Without replying Betty turned to pick up her blue cloak which had dropped from her shoulders as she knelt by the lounge. It had a cap attached with a blue silk lining and this she slipped over her head.

"It isn't worth while for me to talk of my plan to-night, then," she returned, "for if Polly won't be interested, you and, I could never make a go of it by ourselves, Mollie. Good-night; I promised not to stay very long." Passing by the lounge Mrs. O'Neill reached out, slipping her hand in Betty's and drew her to a place beside her. Usually a girl with the three other girls there was now and then a note in Mrs. O'Neill's voice which they seldom failed to recognize.

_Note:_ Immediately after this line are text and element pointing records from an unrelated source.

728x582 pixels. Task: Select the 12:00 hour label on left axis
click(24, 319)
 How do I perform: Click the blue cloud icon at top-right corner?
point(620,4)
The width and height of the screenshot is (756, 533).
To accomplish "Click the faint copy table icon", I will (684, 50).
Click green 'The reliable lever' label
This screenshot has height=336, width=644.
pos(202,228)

"Mollie is right, as Betty is almost one of our family, it is only fair to tell her what has put Polly in her present mood. The truth is, dear, the doctor thinks I am not very well and am needing a rest, so I am being made to lie down every evening after my work, by my daughters, and I am sure when warm weather comes I shall be all right again."

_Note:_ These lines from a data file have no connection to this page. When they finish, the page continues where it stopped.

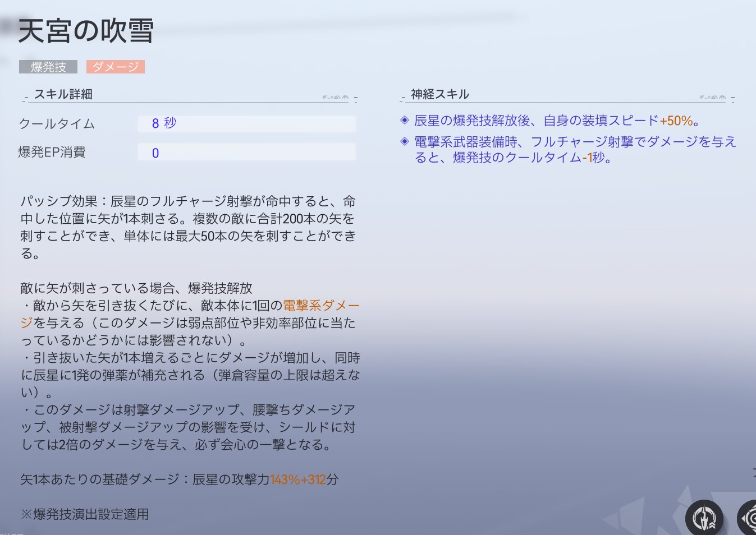This screenshot has height=535, width=756.
Task: Click the orange 電撃系ダメージ keyword
Action: tap(321, 306)
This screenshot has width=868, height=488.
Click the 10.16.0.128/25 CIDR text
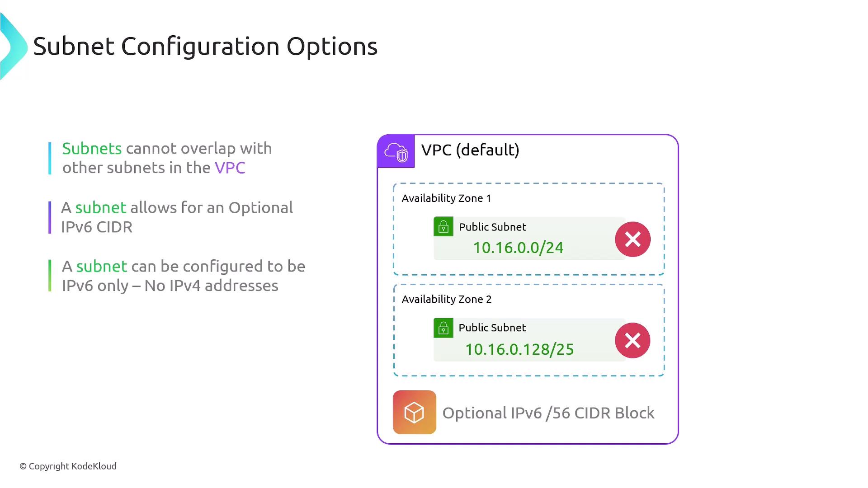pyautogui.click(x=519, y=349)
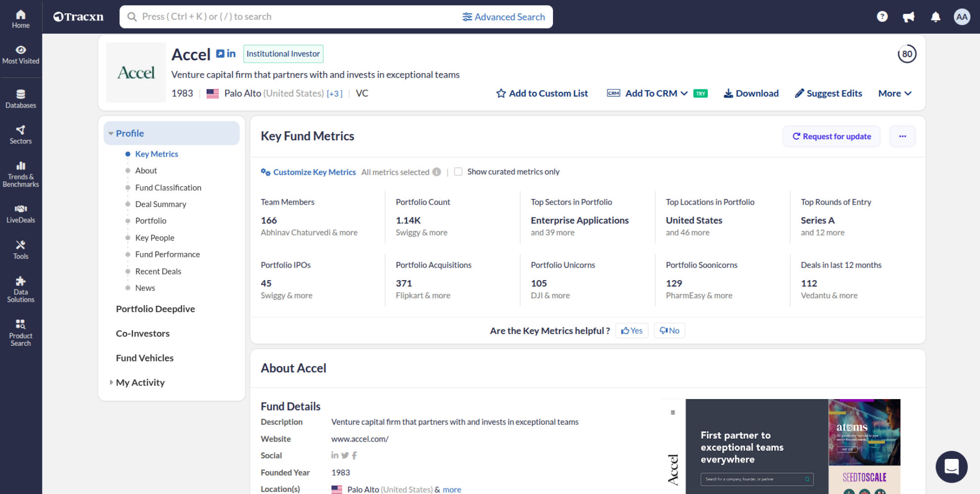Click the search bar to start searching
This screenshot has height=494, width=980.
297,16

"You won't," Polly interrupted, "and if that is all you mean to tell Betty, why I shall certainly tell her everything now you have started."

Polly went on quickly, with two bright spots of color in her cheeks: "Resting in the evenings is not going to help mother; Dr. Hawkes says she needs months and months of rest and unless she has it she will soon be having a nervous breakdown or something else; that working for nearly eight years in an office supporting herself and two daughters is enough to tire any woman out. Then to-day a wonderful invitation came from my father's relatives, who have never paid the least attention to us before, asking mother to spend the summer with them in Ireland, and--"

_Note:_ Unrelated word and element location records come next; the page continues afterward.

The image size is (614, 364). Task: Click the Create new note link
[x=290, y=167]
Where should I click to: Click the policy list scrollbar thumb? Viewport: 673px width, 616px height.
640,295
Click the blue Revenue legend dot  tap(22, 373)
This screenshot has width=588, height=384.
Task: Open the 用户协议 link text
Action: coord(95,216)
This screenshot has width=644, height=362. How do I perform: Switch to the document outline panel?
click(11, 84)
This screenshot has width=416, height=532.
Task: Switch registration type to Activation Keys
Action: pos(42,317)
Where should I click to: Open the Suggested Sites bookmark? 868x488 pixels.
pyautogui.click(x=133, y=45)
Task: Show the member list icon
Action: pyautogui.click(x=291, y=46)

Betty's hands were clapped eagerly together as she concluded, "So you are going to accept and Polly's blue at the thought of being separated from you, but really I can't see any reason why I should not have been told of this."

Instead of replying, Polly frowned and Mrs. O'Neill shook her head, so the explanation fell to Mollie. "No, mother is not going to accept; that is what the trouble is and that is why Polly and I sometimes feel cross with you, Betty, because rich people never seem to be able to understand about poor ones. You do what you like without thinking of the money, and we can't do anything we like without thinking of it. Mother feels she can't afford to go."

Looking almost as depressed as her two friends, Betty now turned her back deliberately on both girls to whisper in the older woman's ear.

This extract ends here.